The complete listing below should be transcribed precisely.

===

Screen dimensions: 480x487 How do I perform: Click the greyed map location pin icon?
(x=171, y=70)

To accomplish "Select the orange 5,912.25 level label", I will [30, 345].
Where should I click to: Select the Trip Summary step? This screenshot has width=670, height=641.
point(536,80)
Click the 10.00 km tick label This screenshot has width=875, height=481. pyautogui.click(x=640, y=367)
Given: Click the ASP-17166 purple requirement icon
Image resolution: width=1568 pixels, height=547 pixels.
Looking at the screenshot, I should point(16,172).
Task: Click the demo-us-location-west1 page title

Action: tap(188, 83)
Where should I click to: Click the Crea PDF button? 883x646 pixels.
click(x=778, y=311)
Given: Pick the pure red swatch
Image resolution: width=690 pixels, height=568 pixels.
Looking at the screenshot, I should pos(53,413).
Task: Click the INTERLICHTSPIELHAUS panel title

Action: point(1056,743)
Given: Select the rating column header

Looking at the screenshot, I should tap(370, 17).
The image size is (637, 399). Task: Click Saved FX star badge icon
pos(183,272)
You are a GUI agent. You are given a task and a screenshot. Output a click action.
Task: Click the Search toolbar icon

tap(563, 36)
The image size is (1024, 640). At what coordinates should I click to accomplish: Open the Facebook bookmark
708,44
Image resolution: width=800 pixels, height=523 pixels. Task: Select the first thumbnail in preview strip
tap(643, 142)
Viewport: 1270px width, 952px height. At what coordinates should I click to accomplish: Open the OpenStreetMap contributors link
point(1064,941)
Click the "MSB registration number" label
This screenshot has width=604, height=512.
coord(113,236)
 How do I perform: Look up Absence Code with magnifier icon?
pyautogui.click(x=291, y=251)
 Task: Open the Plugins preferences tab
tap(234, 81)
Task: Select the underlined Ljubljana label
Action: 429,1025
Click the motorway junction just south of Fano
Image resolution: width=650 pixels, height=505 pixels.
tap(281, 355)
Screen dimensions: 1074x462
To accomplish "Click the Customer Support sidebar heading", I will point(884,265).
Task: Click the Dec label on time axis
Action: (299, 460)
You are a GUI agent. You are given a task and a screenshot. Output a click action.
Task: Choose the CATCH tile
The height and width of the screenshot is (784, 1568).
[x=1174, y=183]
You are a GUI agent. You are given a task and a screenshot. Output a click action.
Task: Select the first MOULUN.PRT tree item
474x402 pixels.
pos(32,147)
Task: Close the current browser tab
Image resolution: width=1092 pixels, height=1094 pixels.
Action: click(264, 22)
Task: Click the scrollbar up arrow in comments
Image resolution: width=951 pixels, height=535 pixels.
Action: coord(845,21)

===

> [RESULT OF THIS EXERCISE]
Screen dimensions: 480x487 How do I perform: Click the greyed map location pin icon?
(x=171, y=70)

To accomplish "Select the orange 5,912.25 level label", I will [30, 345].
Where should I click to: Select the Trip Summary step? This screenshot has width=670, height=641.
point(536,80)
Click the 10.00 km tick label This screenshot has width=875, height=481. pyautogui.click(x=640, y=367)
Given: Click the ASP-17166 purple requirement icon
Image resolution: width=1568 pixels, height=547 pixels.
Looking at the screenshot, I should point(16,172).
Task: Click the demo-us-location-west1 page title

Action: tap(188, 83)
Where should I click to: Click the Crea PDF button? 883x646 pixels.
click(x=778, y=311)
Given: Pick the pure red swatch
Image resolution: width=690 pixels, height=568 pixels.
Looking at the screenshot, I should pos(53,413).
Task: Click the INTERLICHTSPIELHAUS panel title

Action: point(1056,743)
Given: Select the rating column header

Looking at the screenshot, I should tap(370, 17).
The image size is (637, 399). Task: Click Saved FX star badge icon
pos(183,272)
You are a GUI agent. You are given a task and a screenshot. Output a click action.
Task: Click the Search toolbar icon

tap(563, 36)
The image size is (1024, 640). At what coordinates should I click to accomplish: Open the Facebook bookmark
708,44
Image resolution: width=800 pixels, height=523 pixels. Task: Select the first thumbnail in preview strip
tap(643, 142)
Viewport: 1270px width, 952px height. At what coordinates should I click to accomplish: Open the OpenStreetMap contributors link
point(1064,941)
Click the "MSB registration number" label
This screenshot has width=604, height=512.
coord(113,236)
 How do I perform: Look up Absence Code with magnifier icon?
pyautogui.click(x=291, y=251)
 Task: Open the Plugins preferences tab
tap(234, 81)
Task: Select the underlined Ljubljana label
Action: 429,1025
Click the motorway junction just south of Fano
Image resolution: width=650 pixels, height=505 pixels.
tap(281, 355)
Screen dimensions: 1074x462
To accomplish "Click the Customer Support sidebar heading", I will point(884,265).
Task: Click the Dec label on time axis
Action: (299, 460)
You are a GUI agent. You are given a task and a screenshot. Output a click action.
Task: Choose the CATCH tile
The height and width of the screenshot is (784, 1568).
[x=1174, y=183]
You are a GUI agent. You are given a task and a screenshot. Output a click action.
Task: Select the first MOULUN.PRT tree item
474x402 pixels.
pos(32,147)
Task: Close the current browser tab
Image resolution: width=1092 pixels, height=1094 pixels.
Action: click(264, 22)
Task: Click the scrollbar up arrow in comments
Image resolution: width=951 pixels, height=535 pixels.
Action: coord(845,21)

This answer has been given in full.